“Ci hanno ammazzato i gatti: Sappiamo che questo post non avrà la stessa risonanza mediatica che avrebbe avuto se le vittime fossero stati i cani ma dobbiamo comunque denunciare e farlo sapere a tutti… qualcuno stanotte è entrato al rifugio e ci ha ammazzato almeno una 15ina di gatti, quelli che vivevano felicemente nei cortili esterni ma protetti da reti, mentre i gatti rinchiusi nelle stanze ai piani sono stati graziati forse perché per arrivare da loro bisognava scassinare delle catene”. Lo hanno reso noto oggi 19 maggio 2024, attraverso un Post pubblicato sulla loro Pagina Facebook, le responsabili del ‘Rifugio don Blasco’ ovvero la Struttura sita nell’omonima via di Messina dove ha Sede il ‘Gattile’!

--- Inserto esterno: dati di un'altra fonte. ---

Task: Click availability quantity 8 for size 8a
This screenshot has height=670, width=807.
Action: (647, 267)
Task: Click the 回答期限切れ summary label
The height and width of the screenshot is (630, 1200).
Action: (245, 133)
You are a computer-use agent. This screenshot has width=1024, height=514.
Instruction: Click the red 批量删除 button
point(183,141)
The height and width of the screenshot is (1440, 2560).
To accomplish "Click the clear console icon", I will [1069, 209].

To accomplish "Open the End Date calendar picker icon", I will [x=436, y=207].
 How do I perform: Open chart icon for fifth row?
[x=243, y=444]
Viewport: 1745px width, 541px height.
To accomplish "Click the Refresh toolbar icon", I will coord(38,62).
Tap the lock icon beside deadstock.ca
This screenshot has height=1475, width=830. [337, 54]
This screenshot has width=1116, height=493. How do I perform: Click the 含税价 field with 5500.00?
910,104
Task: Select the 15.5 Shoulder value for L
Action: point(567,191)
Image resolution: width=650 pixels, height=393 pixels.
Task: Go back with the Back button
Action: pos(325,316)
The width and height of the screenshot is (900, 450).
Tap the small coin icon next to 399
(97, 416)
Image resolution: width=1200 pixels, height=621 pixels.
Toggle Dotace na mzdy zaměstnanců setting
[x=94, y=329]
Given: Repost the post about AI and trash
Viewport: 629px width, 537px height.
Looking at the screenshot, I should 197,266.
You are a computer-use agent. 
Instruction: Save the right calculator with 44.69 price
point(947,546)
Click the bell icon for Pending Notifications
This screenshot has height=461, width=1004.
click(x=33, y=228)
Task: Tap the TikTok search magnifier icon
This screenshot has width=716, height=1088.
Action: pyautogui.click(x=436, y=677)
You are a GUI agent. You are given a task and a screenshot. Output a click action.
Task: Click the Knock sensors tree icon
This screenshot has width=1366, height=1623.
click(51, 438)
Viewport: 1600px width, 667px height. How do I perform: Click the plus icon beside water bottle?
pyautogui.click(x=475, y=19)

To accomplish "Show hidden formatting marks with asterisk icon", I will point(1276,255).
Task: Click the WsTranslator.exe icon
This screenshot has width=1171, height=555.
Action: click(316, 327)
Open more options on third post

In tal modo prosegue il testo:
- “ora, noi non vogliamo accusare assolutamente nessuno ma vogliamo esporre i fatti e i fatti ci dicono che in questi giorni ci è stato chiesto di trovare una collocazione per i gatti perché c’è in atto la riqualificazione della zona e devono buttare tutto giù; i fatti ci dicono che in questi giorni è stato pubblicato in articolo in cui si parlava della demolizione dell’ex facoltà di veterinaria in via don Blasco che sarebbe avvenuta a breve senza minimamente tenere in considerazione la presenza di circa 50 gatti nella struttura; i fatti ci dicono che, come da legge, le colonie feline sono tutelate dal comune e i gatti sono di proprietà dello stesso; i fatti ci dicono che negli anni è stato comodo per molti (cittadini, forze dell’ordine, responsabili di uffici amministrativi vari) chiamare la gattara di turno per segnalare gatti in difficoltà ben sapendo che la stessa, nonostante il divieto di introdurre nuovi animali nella struttura, non avendo altri posti dove collocare gli animali, li avrebbe messi all’interno del rifugio accollandosi poi spese e oneri; i fatti dicono che qualcuno si è introdotto da un cancello secondario della via s. Cecilia che qualche anno fa, a seguito di un sequestro di alcuni cani che furono introdotti da una vecchia folle che credeva che aiutare significasse semplicemente infilare cani in un luogo ameno lasciando un po’ di cibo (ma questa è un’altra storia) e che ai tempi furono apposte delle catene a questo cancello e che le chiavi deu lucchetti sono in possesso di qualche referente del comune di Messina; infine i fatti ci dicono che oggi mentre le volontarie piangevano lacrime amare, un uomo della polizia municipale ha esordito con ‘c’è uno sfratto esecutivo, dovete portare via i gatti che sono rimasti’ senza preoccuparsi del dolore di quel momento, senza rispetto alcuno per gli animali morti probabilmente tra atroci sofferenze (è intervenuta l’ASL e probabilmente faranno un’autopsia a campione) e preoccupandosi solo di terminare un lavoro già Iniziato. Iniziato da Chi?”;
- “lasciamo a voi le conclusioni, a noi resta solo l’amarezza, siamo pochissime volontarie ormai e non siamo nemmeno in grado di coprire il turno tutti i giorni della settimana tanto da dover lasciare cibo in quantità sperando che i gatti sappiano dilazionarlo nei giorni successivi, facciamo servizio gratuito occupandoci dei gatti di proprietà del comune di Messina e questo è il rispetto, ci prendono per ignoranti pensando che non sappiamo che è obbligo del comune provvedere a sistemare i propri animali in un luogo idoneo. Ma tanto sono solo gatti, con i cani nessuno si sarebbe mai permesso di fare una cosa del genere perché la gente non sarebbe mai stata zitta”.